Clozapine and olanzapine are most likely to cause weight gain, and aripiprazole is the least likely.
Ziprasidone does not cause weight gain but may lead to abnormalities on an electrocardiogram.
Aripiprazole,brexpiprazole,cariprazine, and ziprasidone are less likely to cause metabolic syndrome.
Rehabilitation and support programs, such as on-the-job coaching, are directed at teaching people the skills they need to live in the community, rather than in an institution. These skills enable people with schizophrenia to work, shop, care for themselves, manage a household, and get along with others.
Community support services provide services that enable people with schizophrenia to live as independently as possible. These services include a supervised apartment or group home where a staff member is present to ensure that a person with schizophrenia takes drugs as prescribed or to help the person with finances. Or a staff member may visit the person's home periodically.
Hospitalization may be needed during severe relapses, and involuntary hospitalization may be needed if people pose a danger to themselves or others. However, the general goal is to have people live in the community.
A few people with schizophrenia are unable to live independently, either because they have severe, persistent symptoms or because drug therapy has not been effective. They usually require full-time care in a safe and supportive setting.
Support and advocacy groups, such as the National Alliance on Mental Illness, are often helpful to families.
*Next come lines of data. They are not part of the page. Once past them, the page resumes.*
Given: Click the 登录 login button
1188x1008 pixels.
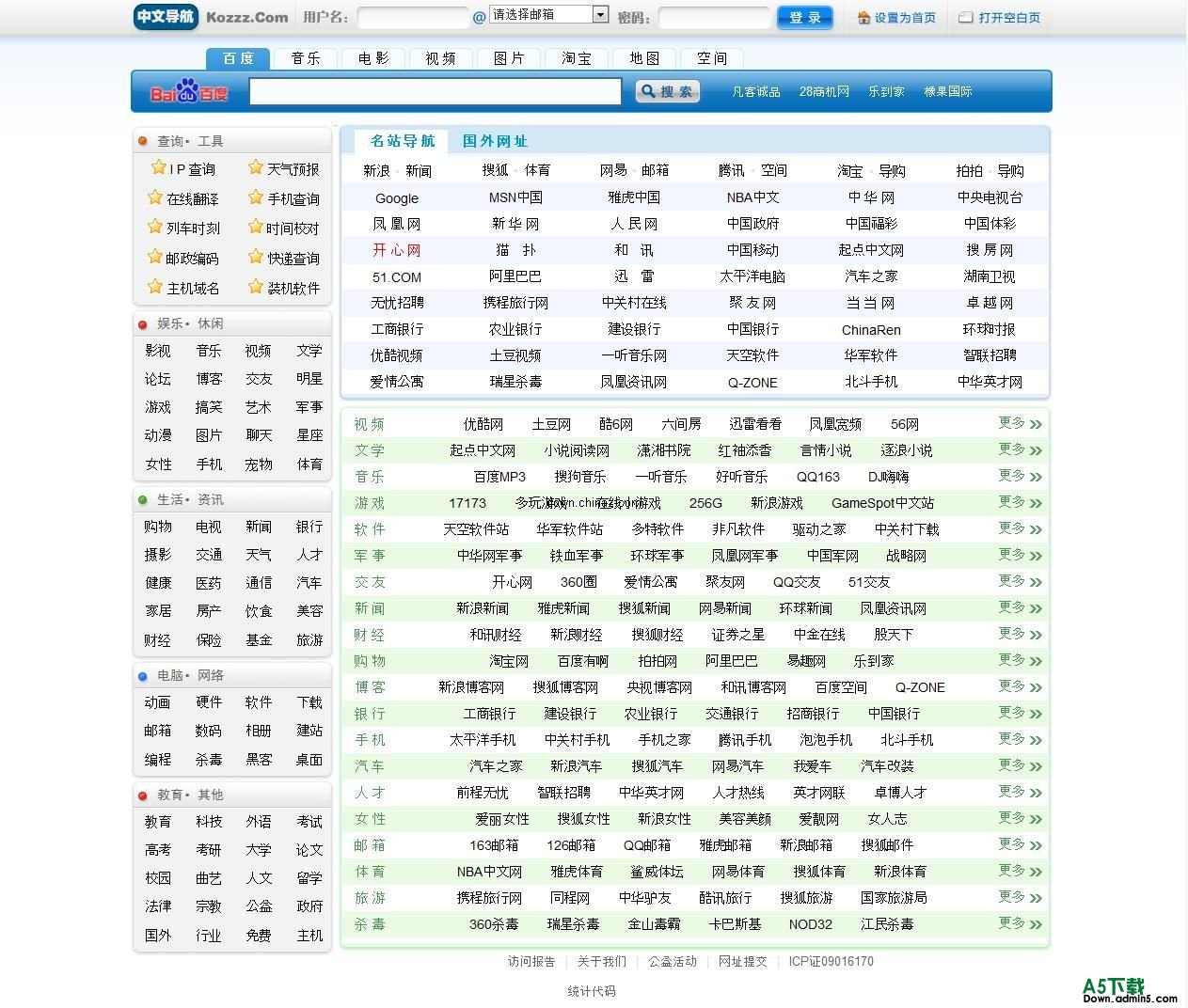Looking at the screenshot, I should click(x=805, y=17).
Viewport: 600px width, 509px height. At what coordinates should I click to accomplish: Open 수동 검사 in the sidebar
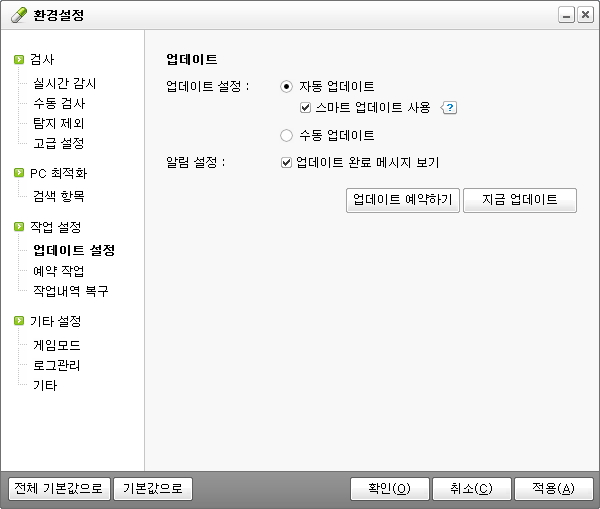tap(59, 103)
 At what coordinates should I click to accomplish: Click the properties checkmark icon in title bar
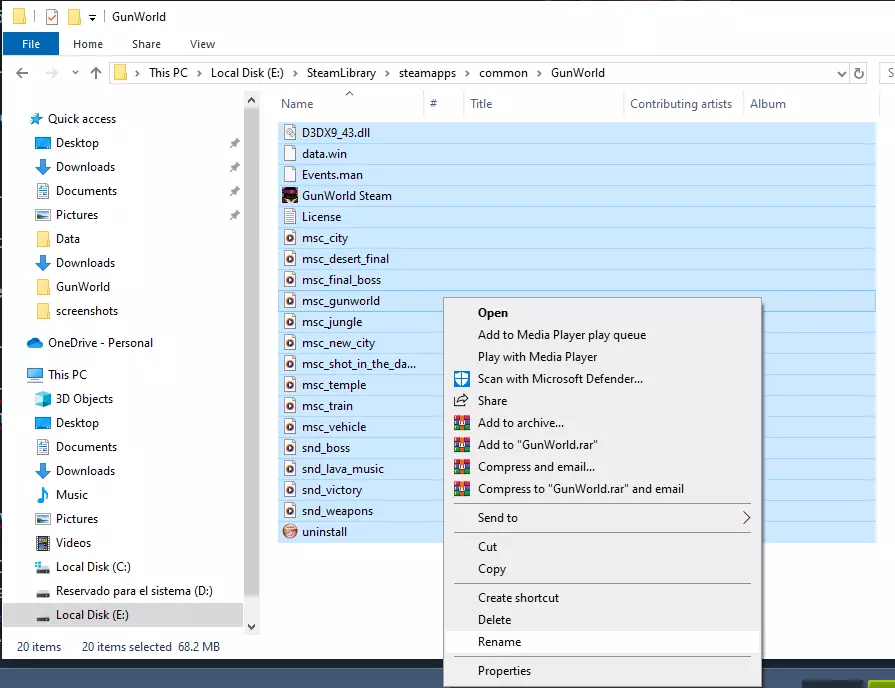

Generally, psychotherapy does not lessen the symptoms of schizophrenia. However, psychotherapy can be helpful by establishing a collaborative relationship between people with schizophrenia, their family members, and the doctor. That way people may learn to understand and manage their disorder, to take antipsychotic drugs as prescribed, and to manage stresses that can aggravate the disorder. A good doctor-patient relationship is often a major determinant of whether treatment is successful.
If people with schizophrenia live with their families, they and their family members may be offered psychoeducation. This training provides people and their family members with information about the disorder and about ways to manage it—for example, by teaching them coping skills. This training can help prevent relapses.